● WHAT TO DO:
The records that follow are to be repeated exactly, in full.

● INPUT DATA:

··········

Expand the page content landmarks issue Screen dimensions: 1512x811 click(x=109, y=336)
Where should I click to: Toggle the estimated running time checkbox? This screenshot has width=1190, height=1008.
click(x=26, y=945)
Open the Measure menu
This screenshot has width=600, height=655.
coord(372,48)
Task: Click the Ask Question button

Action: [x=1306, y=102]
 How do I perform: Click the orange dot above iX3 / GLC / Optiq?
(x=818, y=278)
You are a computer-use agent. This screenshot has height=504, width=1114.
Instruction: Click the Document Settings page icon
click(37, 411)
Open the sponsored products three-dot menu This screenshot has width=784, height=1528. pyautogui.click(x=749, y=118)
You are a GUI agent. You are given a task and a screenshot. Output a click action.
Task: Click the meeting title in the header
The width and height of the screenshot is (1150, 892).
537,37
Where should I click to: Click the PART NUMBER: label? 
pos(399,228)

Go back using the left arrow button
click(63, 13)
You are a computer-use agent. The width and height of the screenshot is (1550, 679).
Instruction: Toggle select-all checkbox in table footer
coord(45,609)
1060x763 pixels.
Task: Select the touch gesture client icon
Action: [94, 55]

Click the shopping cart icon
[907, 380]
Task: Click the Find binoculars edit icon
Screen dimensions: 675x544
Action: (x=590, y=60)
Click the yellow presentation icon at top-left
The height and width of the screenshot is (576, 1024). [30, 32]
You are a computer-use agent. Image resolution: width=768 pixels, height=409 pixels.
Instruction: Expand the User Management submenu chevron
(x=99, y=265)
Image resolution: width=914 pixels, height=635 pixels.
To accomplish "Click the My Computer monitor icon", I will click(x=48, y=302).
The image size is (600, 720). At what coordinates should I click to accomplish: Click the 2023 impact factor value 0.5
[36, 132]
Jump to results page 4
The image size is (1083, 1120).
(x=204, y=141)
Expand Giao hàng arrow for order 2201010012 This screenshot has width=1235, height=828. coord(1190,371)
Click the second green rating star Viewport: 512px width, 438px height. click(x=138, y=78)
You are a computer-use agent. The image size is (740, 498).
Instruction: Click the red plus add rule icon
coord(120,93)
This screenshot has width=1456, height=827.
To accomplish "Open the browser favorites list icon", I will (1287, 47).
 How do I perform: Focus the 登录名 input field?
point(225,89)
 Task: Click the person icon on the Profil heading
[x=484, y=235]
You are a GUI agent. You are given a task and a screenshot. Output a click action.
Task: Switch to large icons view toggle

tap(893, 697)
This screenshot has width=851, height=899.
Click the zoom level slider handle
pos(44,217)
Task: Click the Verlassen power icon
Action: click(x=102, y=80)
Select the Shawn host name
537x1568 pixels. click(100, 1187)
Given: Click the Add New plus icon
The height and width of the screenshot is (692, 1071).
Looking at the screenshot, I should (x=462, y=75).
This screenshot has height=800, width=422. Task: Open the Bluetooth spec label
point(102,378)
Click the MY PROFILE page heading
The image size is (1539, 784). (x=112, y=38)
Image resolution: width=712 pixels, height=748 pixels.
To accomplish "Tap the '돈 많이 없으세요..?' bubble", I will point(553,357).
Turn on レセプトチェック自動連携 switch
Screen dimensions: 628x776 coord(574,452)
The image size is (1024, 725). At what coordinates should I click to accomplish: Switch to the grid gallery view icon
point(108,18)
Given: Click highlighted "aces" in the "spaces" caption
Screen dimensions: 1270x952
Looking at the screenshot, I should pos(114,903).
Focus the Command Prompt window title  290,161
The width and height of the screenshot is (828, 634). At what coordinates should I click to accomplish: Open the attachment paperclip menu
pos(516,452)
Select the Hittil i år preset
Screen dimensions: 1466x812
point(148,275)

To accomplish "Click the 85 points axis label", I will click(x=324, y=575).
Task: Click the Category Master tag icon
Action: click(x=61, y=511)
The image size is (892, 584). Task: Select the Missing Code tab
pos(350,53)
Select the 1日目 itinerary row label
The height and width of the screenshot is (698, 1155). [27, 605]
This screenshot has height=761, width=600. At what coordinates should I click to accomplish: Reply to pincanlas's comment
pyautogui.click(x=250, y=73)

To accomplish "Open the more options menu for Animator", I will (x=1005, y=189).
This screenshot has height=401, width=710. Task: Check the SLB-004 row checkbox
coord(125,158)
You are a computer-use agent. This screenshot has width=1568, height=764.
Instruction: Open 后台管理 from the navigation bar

··········

● EXERCISE SOLUTION:
Expand the page content landmarks issue Screen dimensions: 1512x811 click(x=109, y=336)
Where should I click to: Toggle the estimated running time checkbox? This screenshot has width=1190, height=1008.
click(x=26, y=945)
Open the Measure menu
This screenshot has width=600, height=655.
coord(372,48)
Task: Click the Ask Question button

Action: [x=1306, y=102]
 How do I perform: Click the orange dot above iX3 / GLC / Optiq?
(x=818, y=278)
You are a computer-use agent. This screenshot has height=504, width=1114.
Instruction: Click the Document Settings page icon
click(37, 411)
Open the sponsored products three-dot menu This screenshot has width=784, height=1528. pyautogui.click(x=749, y=118)
You are a GUI agent. You are given a task and a screenshot. Output a click action.
Task: Click the meeting title in the header
The width and height of the screenshot is (1150, 892).
537,37
Where should I click to: Click the PART NUMBER: label? 
pos(399,228)

Go back using the left arrow button
click(63, 13)
You are a computer-use agent. The width and height of the screenshot is (1550, 679).
Instruction: Toggle select-all checkbox in table footer
coord(45,609)
1060x763 pixels.
Task: Select the touch gesture client icon
Action: [94, 55]

Click the shopping cart icon
[907, 380]
Task: Click the Find binoculars edit icon
Screen dimensions: 675x544
Action: (x=590, y=60)
Click the yellow presentation icon at top-left
The height and width of the screenshot is (576, 1024). [30, 32]
You are a computer-use agent. Image resolution: width=768 pixels, height=409 pixels.
Instruction: Expand the User Management submenu chevron
(x=99, y=265)
Image resolution: width=914 pixels, height=635 pixels.
To accomplish "Click the My Computer monitor icon", I will click(x=48, y=302).
The image size is (600, 720). At what coordinates should I click to accomplish: Click the 2023 impact factor value 0.5
[36, 132]
Jump to results page 4
The image size is (1083, 1120).
(x=204, y=141)
Expand Giao hàng arrow for order 2201010012 This screenshot has width=1235, height=828. coord(1190,371)
Click the second green rating star Viewport: 512px width, 438px height. click(x=138, y=78)
You are a computer-use agent. The image size is (740, 498).
Instruction: Click the red plus add rule icon
coord(120,93)
This screenshot has width=1456, height=827.
To accomplish "Open the browser favorites list icon", I will (1287, 47).
 How do I perform: Focus the 登录名 input field?
point(225,89)
 Task: Click the person icon on the Profil heading
[x=484, y=235]
You are a GUI agent. You are given a task and a screenshot. Output a click action.
Task: Switch to large icons view toggle

tap(893, 697)
This screenshot has width=851, height=899.
Click the zoom level slider handle
pos(44,217)
Task: Click the Verlassen power icon
Action: click(x=102, y=80)
Select the Shawn host name
537x1568 pixels. click(100, 1187)
Given: Click the Add New plus icon
The height and width of the screenshot is (692, 1071).
Looking at the screenshot, I should (x=462, y=75).
This screenshot has height=800, width=422. Task: Open the Bluetooth spec label
point(102,378)
Click the MY PROFILE page heading
The image size is (1539, 784). (x=112, y=38)
Image resolution: width=712 pixels, height=748 pixels.
To accomplish "Tap the '돈 많이 없으세요..?' bubble", I will point(553,357).
Turn on レセプトチェック自動連携 switch
Screen dimensions: 628x776 coord(574,452)
The image size is (1024, 725). At what coordinates should I click to accomplish: Switch to the grid gallery view icon
point(108,18)
Given: Click highlighted "aces" in the "spaces" caption
Screen dimensions: 1270x952
Looking at the screenshot, I should pos(114,903).
Focus the Command Prompt window title  290,161
The width and height of the screenshot is (828, 634). At what coordinates should I click to accomplish: Open the attachment paperclip menu
pos(516,452)
Select the Hittil i år preset
Screen dimensions: 1466x812
point(148,275)

To accomplish "Click the 85 points axis label", I will click(x=324, y=575).
Task: Click the Category Master tag icon
Action: click(x=61, y=511)
The image size is (892, 584). Task: Select the Missing Code tab
pos(350,53)
Select the 1日目 itinerary row label
The height and width of the screenshot is (698, 1155). [27, 605]
This screenshot has height=761, width=600. At what coordinates should I click to accomplish: Reply to pincanlas's comment
pyautogui.click(x=250, y=73)

To accomplish "Open the more options menu for Animator", I will (x=1005, y=189).
This screenshot has height=401, width=710. Task: Check the SLB-004 row checkbox
coord(125,158)
You are a computer-use agent. This screenshot has width=1568, height=764.
Instruction: Open 后台管理 from the navigation bar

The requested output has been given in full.